Infatti è già stato affermato (Cass. n. 13097 del 05/06/2007 e n. 22327 del 03/11/2010) che il contributo del 15 per cento introdotto dalla L. n. 662 del 1996, art. 1, comma 194, costituisce, per i datori di lavoro inadempienti al versamento dei contributi sulle somme corrisposte ai fondi pensionistici nel periodo settembre 1985/giugno 1991, un contributo nuovo e diverso da quello introdotto dalla L. n. 166 del 1991, art. 9 bis, comma 2. Conseguentemente, il diritto dell’INPS a pretenderne il pagamento è sorto solo a seguito dell’entrata in vigore della citata L. n. 662, e cioè dal 1 gennaio 1997 e da quella data decorre il termine di prescrizione. In quel caso la S.C., in applicazione dell’autorevole insegnamento del Giudice delle leggi – Corte cost. n. 121 del 2002 – ha respinto le censure fondate sull’identità dei due contributi e sulla decorrenza della prescrizione decennale del diritto di credito dell’INPS dalla pubblicazione di Corte cost. n. 421 del 1995, dichiarativa della illegittimità costituzionale della L. n. 166 del 1991, art. 9 bis, comma 2.

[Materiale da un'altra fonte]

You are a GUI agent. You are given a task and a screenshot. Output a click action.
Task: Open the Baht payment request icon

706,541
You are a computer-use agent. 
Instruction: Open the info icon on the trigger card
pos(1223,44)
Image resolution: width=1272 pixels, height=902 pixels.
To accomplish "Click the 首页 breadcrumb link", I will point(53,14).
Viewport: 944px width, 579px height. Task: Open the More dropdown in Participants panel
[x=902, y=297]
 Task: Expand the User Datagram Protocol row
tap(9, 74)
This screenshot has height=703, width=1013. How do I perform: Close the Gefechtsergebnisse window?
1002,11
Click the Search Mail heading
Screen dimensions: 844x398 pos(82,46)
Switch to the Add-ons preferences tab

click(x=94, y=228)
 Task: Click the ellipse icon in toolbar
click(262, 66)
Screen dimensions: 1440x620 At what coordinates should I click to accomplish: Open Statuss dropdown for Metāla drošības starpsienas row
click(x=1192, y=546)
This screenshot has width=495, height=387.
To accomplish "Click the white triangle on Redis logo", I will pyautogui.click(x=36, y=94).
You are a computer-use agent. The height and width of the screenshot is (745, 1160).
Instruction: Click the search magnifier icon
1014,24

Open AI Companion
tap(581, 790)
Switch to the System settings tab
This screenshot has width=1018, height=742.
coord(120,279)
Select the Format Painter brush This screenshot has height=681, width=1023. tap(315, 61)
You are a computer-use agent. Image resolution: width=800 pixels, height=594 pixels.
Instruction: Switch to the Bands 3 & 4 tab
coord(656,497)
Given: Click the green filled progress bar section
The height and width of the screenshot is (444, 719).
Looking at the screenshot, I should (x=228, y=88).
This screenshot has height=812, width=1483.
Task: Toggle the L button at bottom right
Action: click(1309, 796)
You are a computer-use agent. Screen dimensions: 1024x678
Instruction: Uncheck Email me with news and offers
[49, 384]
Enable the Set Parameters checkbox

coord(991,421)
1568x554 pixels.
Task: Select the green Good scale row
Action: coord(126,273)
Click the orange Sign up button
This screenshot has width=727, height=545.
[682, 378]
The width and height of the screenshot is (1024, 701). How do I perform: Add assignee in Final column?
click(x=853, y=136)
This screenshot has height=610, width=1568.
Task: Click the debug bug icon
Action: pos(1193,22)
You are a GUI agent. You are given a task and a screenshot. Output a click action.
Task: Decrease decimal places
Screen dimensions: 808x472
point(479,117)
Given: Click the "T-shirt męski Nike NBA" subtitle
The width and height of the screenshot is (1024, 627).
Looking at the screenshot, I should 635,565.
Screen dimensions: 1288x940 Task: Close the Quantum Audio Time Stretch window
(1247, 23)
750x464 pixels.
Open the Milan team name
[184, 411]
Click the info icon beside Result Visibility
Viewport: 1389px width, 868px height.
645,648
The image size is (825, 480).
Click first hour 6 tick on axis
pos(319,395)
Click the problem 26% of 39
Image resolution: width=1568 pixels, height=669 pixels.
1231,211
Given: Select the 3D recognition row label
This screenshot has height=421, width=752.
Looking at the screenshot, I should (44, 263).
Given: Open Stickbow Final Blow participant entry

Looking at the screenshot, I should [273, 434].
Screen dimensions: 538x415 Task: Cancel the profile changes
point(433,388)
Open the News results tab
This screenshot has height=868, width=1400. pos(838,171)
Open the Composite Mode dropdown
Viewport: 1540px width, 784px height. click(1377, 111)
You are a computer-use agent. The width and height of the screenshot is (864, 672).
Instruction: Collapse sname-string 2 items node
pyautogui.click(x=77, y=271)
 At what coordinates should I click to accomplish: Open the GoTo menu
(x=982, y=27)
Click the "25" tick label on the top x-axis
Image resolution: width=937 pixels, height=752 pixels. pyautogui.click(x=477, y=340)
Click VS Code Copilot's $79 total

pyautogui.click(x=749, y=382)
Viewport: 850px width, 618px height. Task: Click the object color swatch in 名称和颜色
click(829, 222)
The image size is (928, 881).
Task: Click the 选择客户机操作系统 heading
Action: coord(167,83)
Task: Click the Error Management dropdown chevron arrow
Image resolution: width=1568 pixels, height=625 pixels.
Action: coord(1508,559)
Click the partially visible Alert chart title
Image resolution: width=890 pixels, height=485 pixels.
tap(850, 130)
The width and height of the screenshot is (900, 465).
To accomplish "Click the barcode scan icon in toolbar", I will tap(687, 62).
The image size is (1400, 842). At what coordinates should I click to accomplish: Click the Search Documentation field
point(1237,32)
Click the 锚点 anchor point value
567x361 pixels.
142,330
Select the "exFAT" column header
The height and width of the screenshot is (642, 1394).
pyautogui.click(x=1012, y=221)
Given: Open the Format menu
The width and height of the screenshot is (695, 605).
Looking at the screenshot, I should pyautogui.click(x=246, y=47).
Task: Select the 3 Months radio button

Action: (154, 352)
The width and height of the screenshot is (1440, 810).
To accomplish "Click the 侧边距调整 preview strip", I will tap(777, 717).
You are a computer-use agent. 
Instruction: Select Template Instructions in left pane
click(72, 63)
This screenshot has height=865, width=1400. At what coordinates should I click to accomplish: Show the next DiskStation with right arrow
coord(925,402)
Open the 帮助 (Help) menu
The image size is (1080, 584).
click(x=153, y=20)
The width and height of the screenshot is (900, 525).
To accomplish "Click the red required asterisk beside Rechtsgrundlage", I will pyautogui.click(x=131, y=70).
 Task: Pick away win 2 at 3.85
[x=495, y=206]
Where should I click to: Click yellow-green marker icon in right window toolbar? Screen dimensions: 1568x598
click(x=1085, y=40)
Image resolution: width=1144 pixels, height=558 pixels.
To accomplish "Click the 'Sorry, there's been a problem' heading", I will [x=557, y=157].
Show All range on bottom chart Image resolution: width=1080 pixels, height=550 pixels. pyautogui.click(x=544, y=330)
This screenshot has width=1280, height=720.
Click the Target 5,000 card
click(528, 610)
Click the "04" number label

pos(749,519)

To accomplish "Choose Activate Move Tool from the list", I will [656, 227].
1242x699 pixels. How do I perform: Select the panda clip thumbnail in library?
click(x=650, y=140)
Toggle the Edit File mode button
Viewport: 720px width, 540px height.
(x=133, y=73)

3. Parimenti manifestamente infondato è il secondo motivo.

La contribuzione di solidarietà va infatti versata, sulle somme corrisposte ai fondi pensionistici, per ciascuno dei lavoratori dipendenti che erano in servizio nel periodo settembre 1985/giugno 1991, a nulla rilevando che costoro siano cessati dal servizio dopo l’entrata in vigore della legge. Ovviamente l’obbligo di versamento del contributo di solidarietà cessa dopo la cessazione del rapporto di lavoro, quando l’obbligo contributivo del datore viene meno ed inizia il rapporto pensionistico.

E’ stato infatti già affermato (Cass. n. 21473 del 07/11/2005) che Il contributo di solidarietà (di cui al D.Lgs. n. 124 del 1993, art. 12 in relazione al D.L. n. 103 del 1991, art. 9 “bis” convertito nella L. n. 166 del 1991) sulle contribuzioni o somme a carico del datore di lavoro destinate a realizzare le finalità di previdenza pensionistica complementare (nella specie fondo previsto da regolamento aziendale), alla luce della giurisprudenza costituzionale (sentt. n. 421 del 1995 e n. 178 del 2000) – secondo cui tali contribuzioni sono strutturalmente contributi di natura previdenziale, come tali estranei alla nozione di retribuzione imponibile ai sensi e agli effetti della L. n. 153 del 1969, art. 12 – è dovuto sia per le erogazioni effettuate a favore del personale dipendente che per quelle effettuate per il personale cessato dal servizio. Nello stesso senso si è espressa la sentenza di questa Corte n. 27916 del 19/12/2005, per cui Nella base imponibile, sulla quale calcolare l’entità del contributo di solidarietà a carico del datore di lavoro, da versare, D.L. n. 103 del 1991, ex art. 9 bis (introdotto dalla L. di conversione con modifiche, n. 166 del 1991) a titolo di finanziamento dei fondi di previdenza integrativi costituiti al fine di erogare prestazioni previdenziali o assistenziali in favore del lavoratore e dei suoi familiari, devono essere incluse anche le quote di accantonamenti riferibili al personale già in quiescenza, essendo unica la causa del versamento, il che non consente di distinguere se il beneficiario della prestazione sia un lavoratore ancora in servizio o pensionato. Il ricorso va pertanto rigettato e le spese seguono la soccombenza.

P.Q.M.

La Corte rigetta il ricorso e condanna il ricorrente al pagamento delle spese liquidate in Euro trenta/00 per esborsi e tremila/00 per onorari, oltre accessori di legge.

Così deciso in Roma, il 14 dicembre 2011.